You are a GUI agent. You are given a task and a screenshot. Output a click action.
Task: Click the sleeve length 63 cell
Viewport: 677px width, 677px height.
...
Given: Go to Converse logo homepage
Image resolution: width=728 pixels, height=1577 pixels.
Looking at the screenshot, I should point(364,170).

=== Work to be completed ===
Find "Task: Click the sleeve length 63 cell" in the entries above and copy that whole line exactly, then each line after it through the line that contains "Viewport: 677px width, 677px height.".

=== Task response ===
Task: Click the sleeve length 63 cell
Viewport: 677px width, 677px height.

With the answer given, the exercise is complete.